The formation of breasts and the enlargement of the penis are examples. In females, menstruation may come too early with or without milky nipple discharge. In both sexes, thyroid hormone controls all hormone signaling. A low level can cause menstrual problems—too little, too much, irregular, or none. Ovaries can become atrophic or cystic. Low T3 will reduce the formation of corpora lutea during the luteal cycle, which means less progesterone. Endometriosis and muscle atrophy can occur in the uterus. It may not cause sterility, but it will interfere with gestation, especially in the first and second trimesters of pregnancy, causing stillbirths and miscarriages. In both sexes, steroid hormone synthesis will be irregular. The rate at which hormones convert along the steroid hormone cascade will be affected because T3 hormone regulates this.
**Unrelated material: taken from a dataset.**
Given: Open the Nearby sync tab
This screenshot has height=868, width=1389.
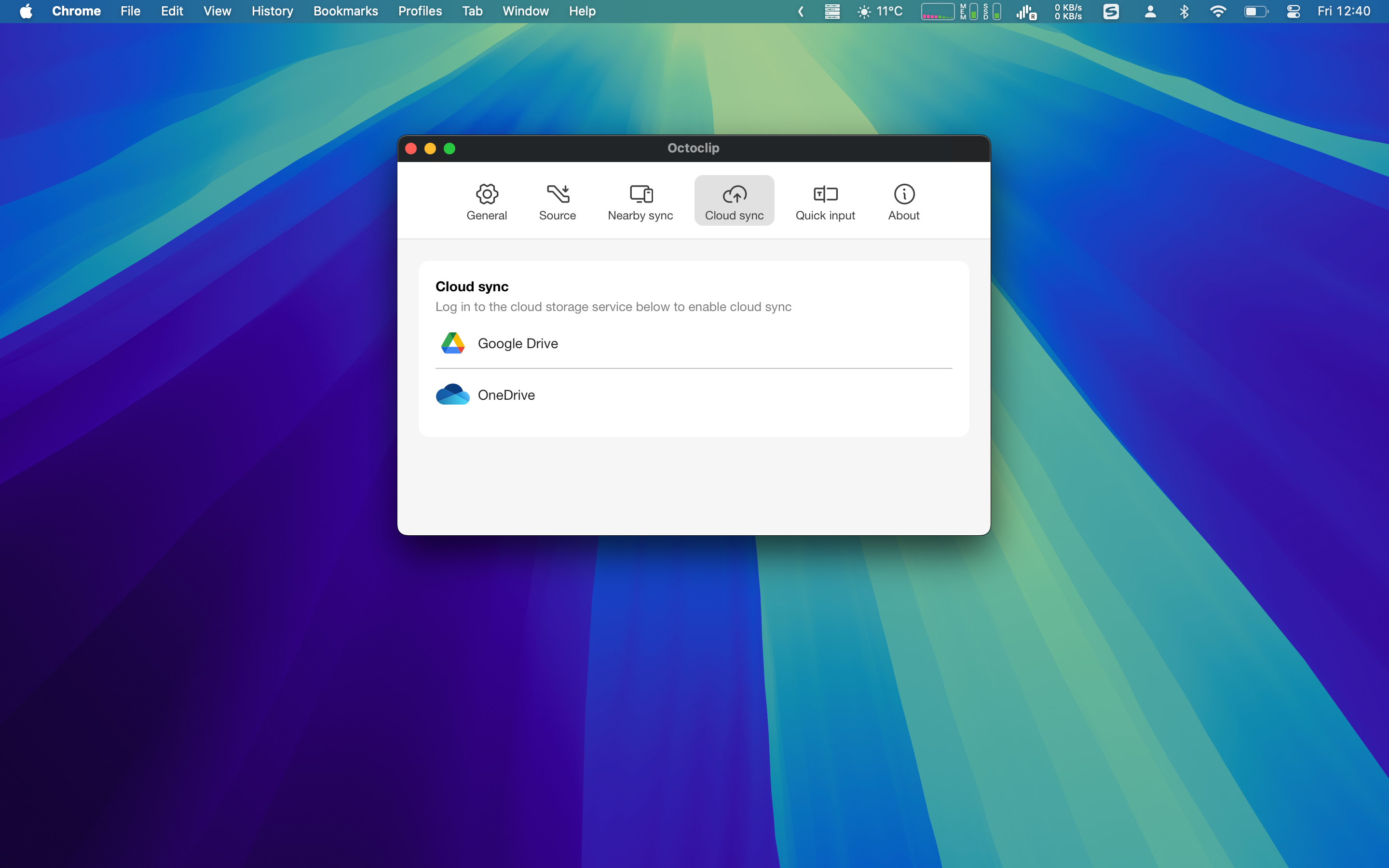Looking at the screenshot, I should point(640,201).
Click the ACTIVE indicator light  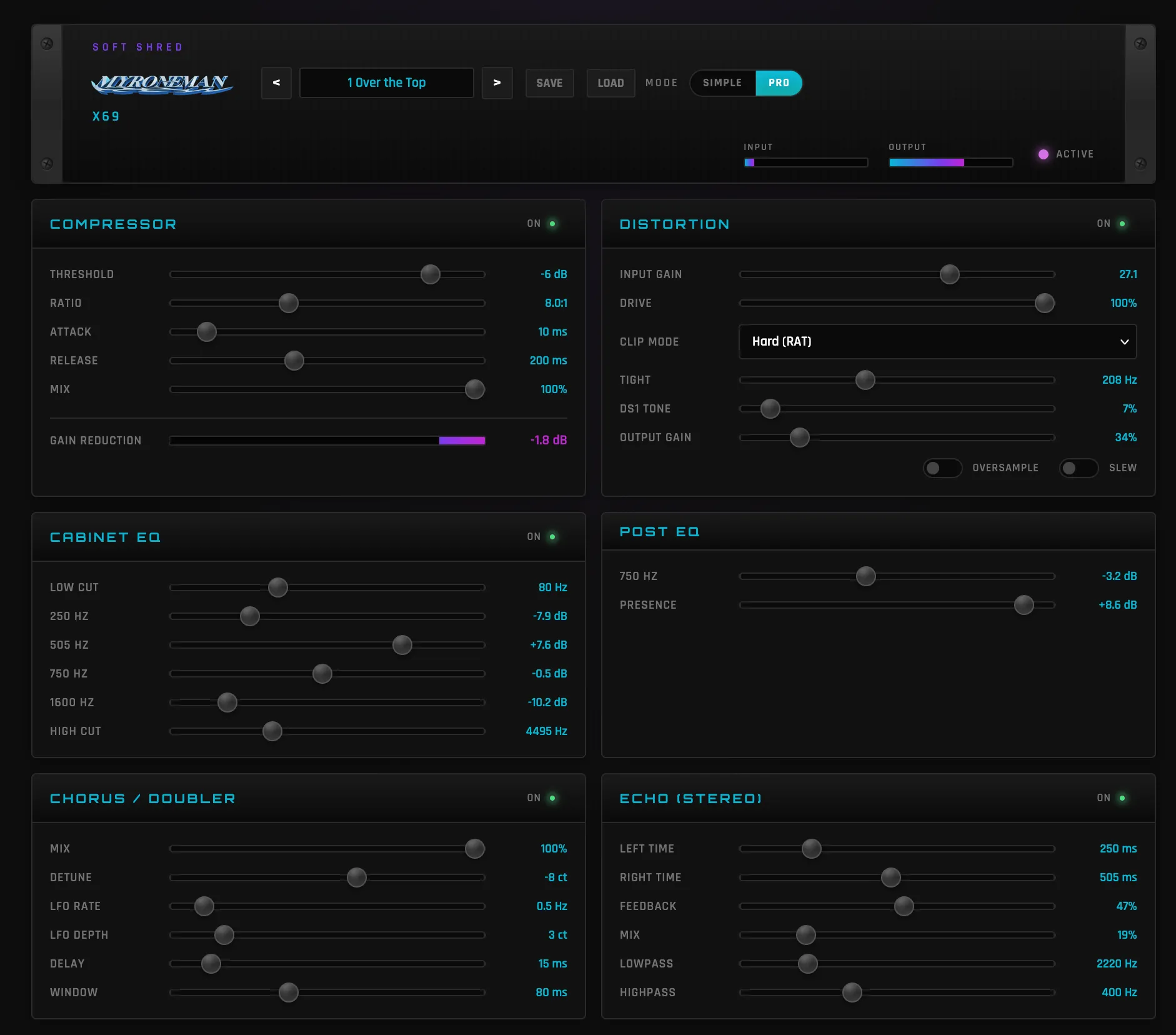point(1042,154)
Low thyroid hormone can cause polycystic ovary disease in women because they will have a lower rate of metabolizing estrogens. It can cause high estrogen levels in men because they will have a lower rate of metabolizing testosterone. It can also reduce the rate of sex hormone-binding globulin. This protein attaches to estrogen and testosterone and carries it around in the bloodstream, so in men with low testosterone levels and lower estradiol in women. Low thyroid hormone also causes a blunted response to luteinizing hormone in men and women, further complicating fertility. Both sexes can have abnormally high prolactin levels, causing infertility and low libido in women and low sex drive, impotence, and erectile dysfunction in men.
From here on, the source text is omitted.